Les systèmes d’évaluation de salariés sont souvent conçus davantage pour faciliter leur exploitation informatique que pour créer une dynamique de progrès.

Les efforts nécessaires pour produire la qualité produisent certains effets positifs immédiats lorsque l’entreprise possède une culture managériale adaptée, et d’autres à plus long terme.

Mais actuellement, la gestion à court terme des entreprises sous la pression d’un environnement volatile, fait perdre au management ses réflexes de valorisation permanente des salariés par la reconnaissance de la qualité qu’ils produisent. Quant au retour sur investissement à long terme, c’est un objectif qui n’est plus crédible.

Une mise sous contrôle des salariés conçue comme seule source d’évaluation, et non exploitée comme source de progrès partagés, vient souvent compléter ce diagnostic multi causale de la production de plus en plus fréquente d’une non qualité masquée, qui coûte très chère à l’entreprise, sans qu’elle s’en aperçoive. Cette maladie chronique, sans douleurs apparentes, risque à terme de tuer l’entreprise.

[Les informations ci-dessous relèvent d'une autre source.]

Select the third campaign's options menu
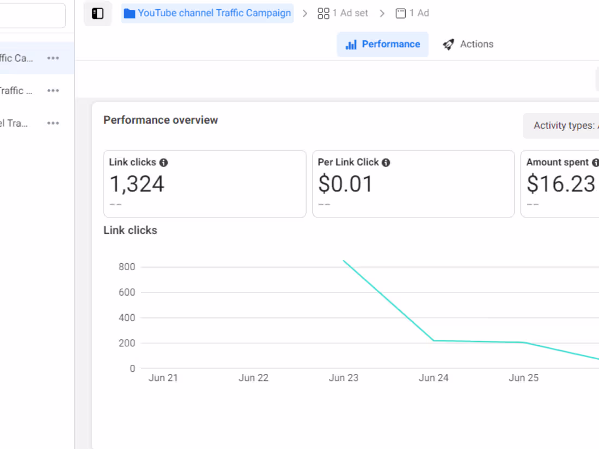This screenshot has width=599, height=449. pos(53,123)
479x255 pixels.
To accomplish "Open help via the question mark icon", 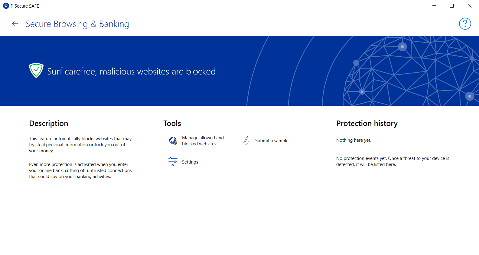I will [465, 24].
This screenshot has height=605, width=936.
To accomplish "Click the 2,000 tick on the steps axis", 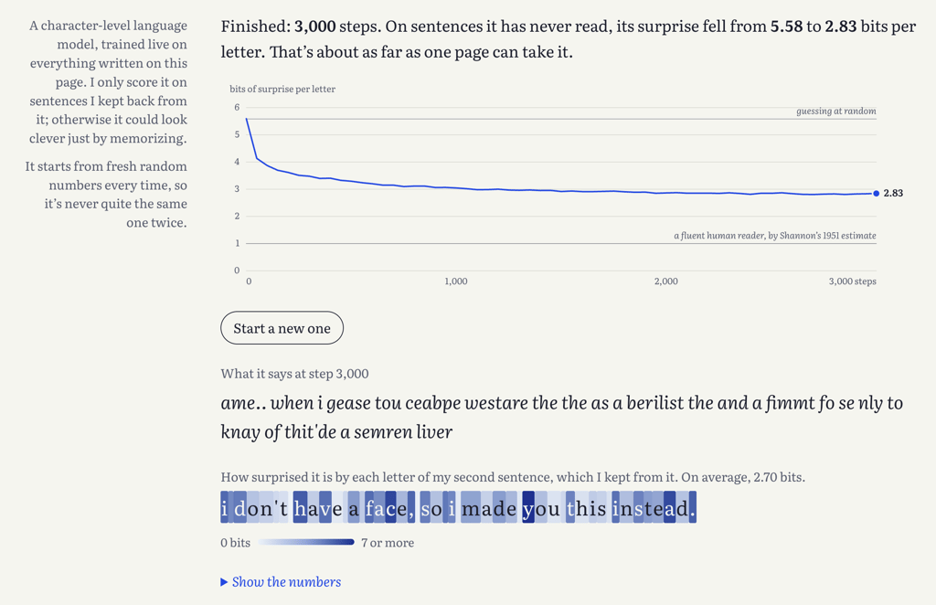I will [665, 281].
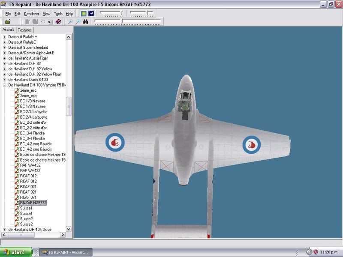Open the red help book icon
343x257 pixels.
[58, 21]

La partie invisible de l’iceberg de la non qualité s’accroît malgré les outils informatiques de plus en plus sophistiqués de mesure des coûts de la non qualité.

Tout le monde dans l’entreprise sent la fumée, mais les détecteurs de la signalent pas. Le feu couve. Quand l’incendie se propage il est trop tard.

Même si ce diagnostic fait l’effet d’un diagnostic génétique qui  annonce une maladie qui se produira à un certain âge et qu’on ne sait pas soigner, il est nécessaire pour mettre à jour une prise de conscience collective qui n’ose pas s’exprimer.

On dit qu’un problème bien posé est à moitié résolu. J’espère avoir contribué à commencer à le poser.

Il existe heureusement de nombreuses entreprises qui ont su s’immuniser contre ces sources de non qualité. Ce ne sont pas toujours celles qui mettent le plus en vitrine leurs performances dans ce domaine.

Comme pour de nombreuses maladies les remèdes existent sûrement dans la nature. Encore faut-il les trouver.